### [DATA FOR PROCESSING]
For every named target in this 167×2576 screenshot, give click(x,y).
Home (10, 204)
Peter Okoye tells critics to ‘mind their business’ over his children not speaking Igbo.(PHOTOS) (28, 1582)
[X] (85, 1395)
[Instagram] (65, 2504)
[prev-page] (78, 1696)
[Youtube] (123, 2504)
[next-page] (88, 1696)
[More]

### [ACTION ITEM]
Would you restate each line of the material above word for word?

### [WRITTEN RESPONSE]
For every named target in this 167×2576 screenshot, give click(x,y).
Home (10, 204)
Peter Okoye tells critics to ‘mind their business’ over his children not speaking Igbo.(PHOTOS) (28, 1582)
[X] (85, 1395)
[Instagram] (65, 2504)
[prev-page] (78, 1696)
[Youtube] (123, 2504)
[next-page] (88, 1696)
[More]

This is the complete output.